### [Activity]
Exclude pictures; retype the lines below from the line containing "Screen dimensions: 757x697" through the end of the records, both ends kept.
### Supplied entries
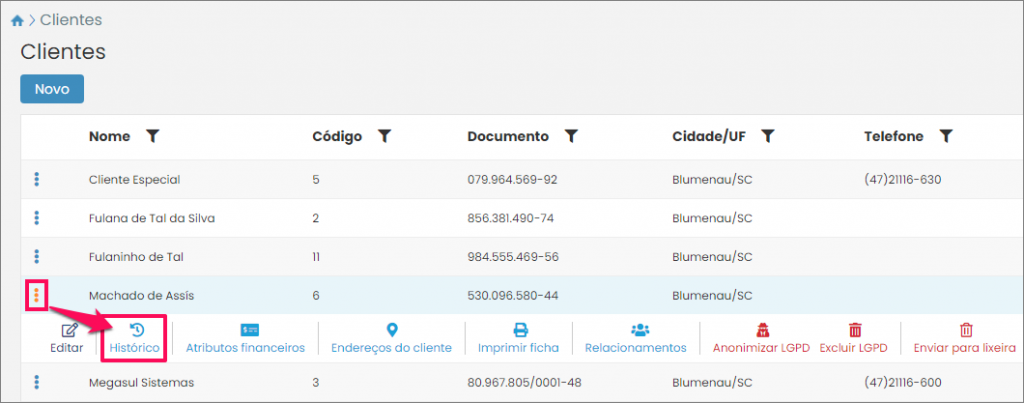Open the Documento column filter
The width and height of the screenshot is (1024, 403).
(x=570, y=136)
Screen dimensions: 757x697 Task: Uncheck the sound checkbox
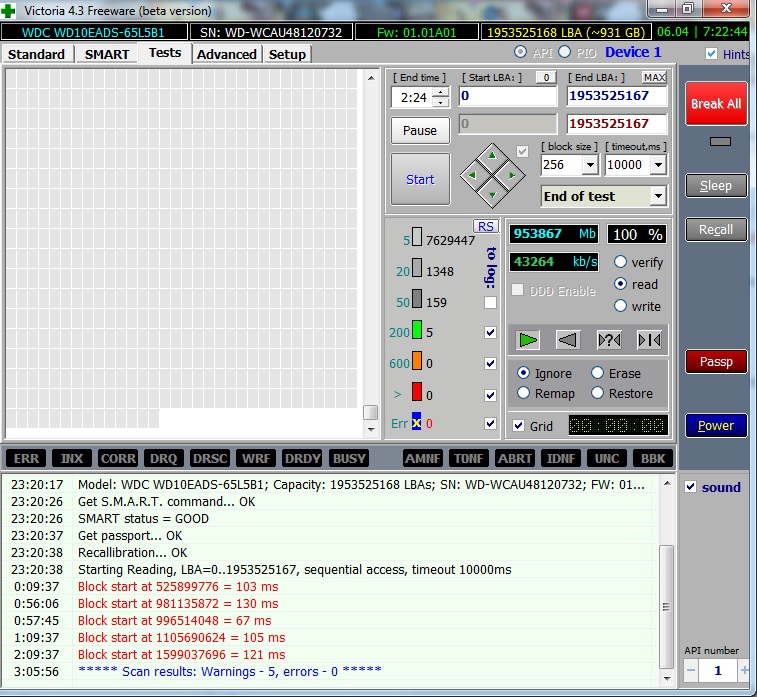point(690,487)
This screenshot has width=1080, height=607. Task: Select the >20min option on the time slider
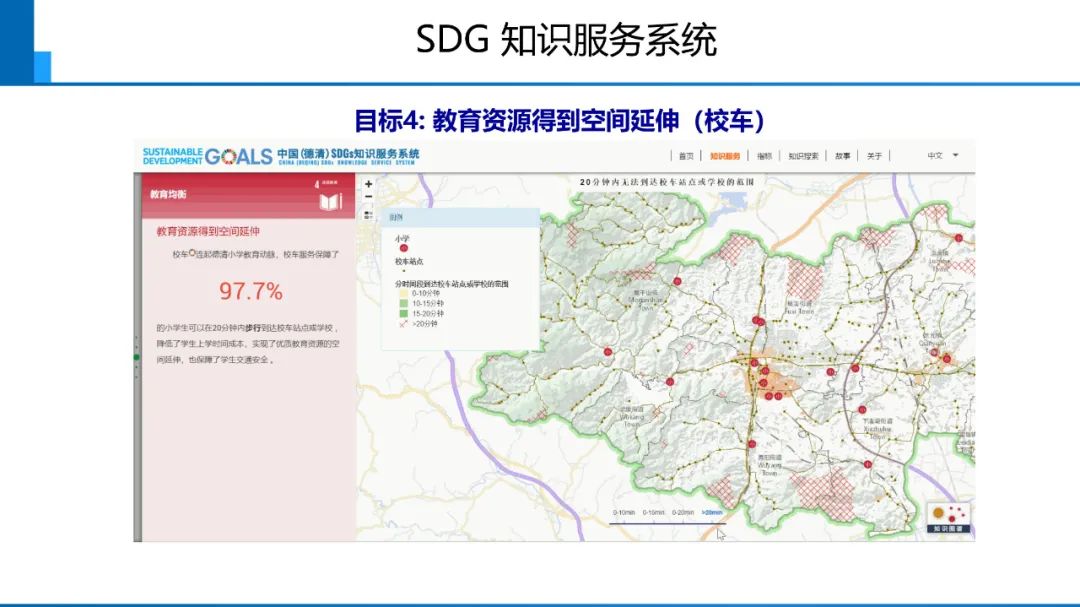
######
### [Answer space]
Screen dimensions: 757x697 Task: Uncheck the sound checkbox
point(690,487)
This screenshot has width=1080, height=607. Task: Select the >20min option on the time slider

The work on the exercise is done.